The rapid expansion, however, led to increasing inefficiencies of operation; and the increasing payroll and need for greater storage facilities prompted a renewed search for relocation options. In 1995 property in Bridgeport was purchased, and planning commenced for the conversion of the former Hannan Lumber Yard to meet the needs of a refrigerated warehouse and distribution center.
In April 1996 the offices of Wade’s Dairy relocated to the newly renovated facilities on Barnum Avenue in Bridgeport. Warehouse and loading operations continued at the Dewhirst facility until final relocation to Barnum Avenue in August 1996. The new facility provided greatly expanded office and warehouse space on an industrial tract of property in a part of the city experiencing economic growth.
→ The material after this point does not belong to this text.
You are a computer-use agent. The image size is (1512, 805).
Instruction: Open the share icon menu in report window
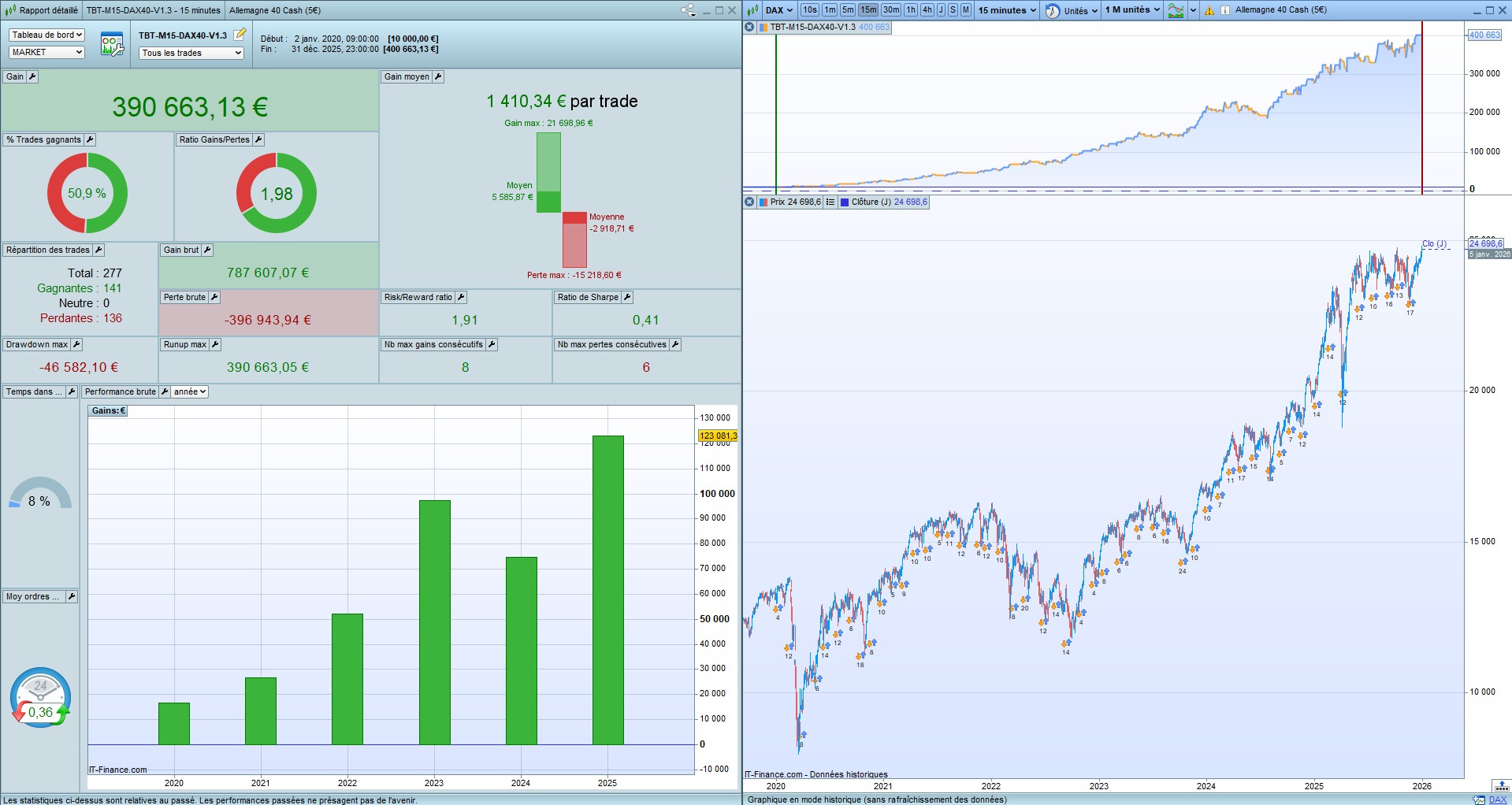(687, 10)

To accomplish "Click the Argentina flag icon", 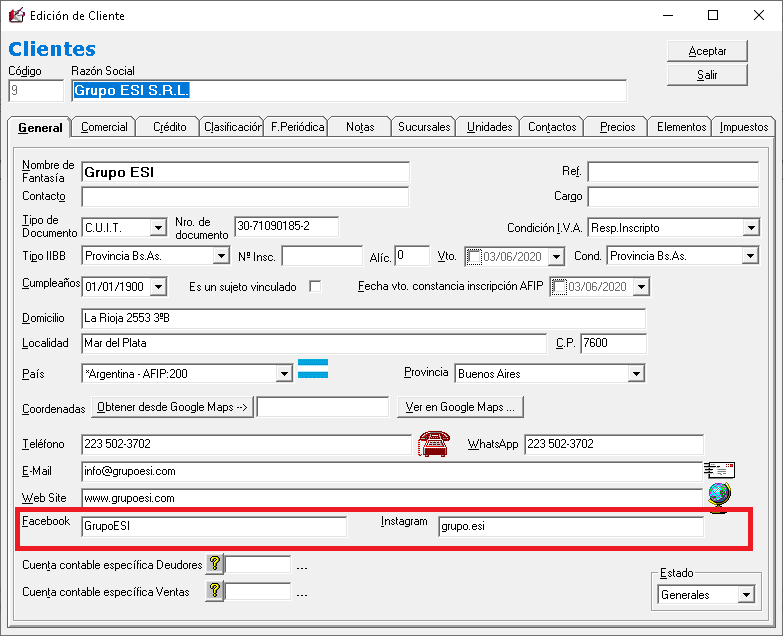I will click(313, 368).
Wade’s Dairy could at long last operate without constraint, and operations expanded to 24 hours with receiving and loading through the evenings.
The late nineties brought changes including fleet modernization, a major computer conversion, and product expansion into ice cream, cookies, brownies, coffee cakes, and soups. Personnel expanded in customer relations, accounting, credit, sales, delivery, warehouse, and human resources; the dairy purchased another distributor; and the customer base reached a peak of one thousand wholesale accounts. Managerial consultants were retained to thoroughly examine the business and help the fourth generation of Wades erect a corporate structure and plan for the company’s third century of business.
In the year 2000 our focus is toward the new, with respect for our company’s history and admiration for our forebears. We continue to underscore customer service as the trademark by which we make our name known, following the tradition of our fathers’ and grandfather’s home delivery motto, “Let our family serve yours!” We have entered the global neighborhood via the Internet, something our fathers, grandfather and great-grandfather never imagined. We have published our first bi-annual magazine highlighting their accomplishments, in which we take great pride, as well as our own vision for the future of our own families, our business, and the industry. And we continue to explore new ways to include both our customers and our employees in the success of our business, something our family taught us early on. We’re grateful for the opportunities their hard work afforded us, we plan to continue honoring the traditions they established, and we very much appreciate your interest in our family business, Wade’s.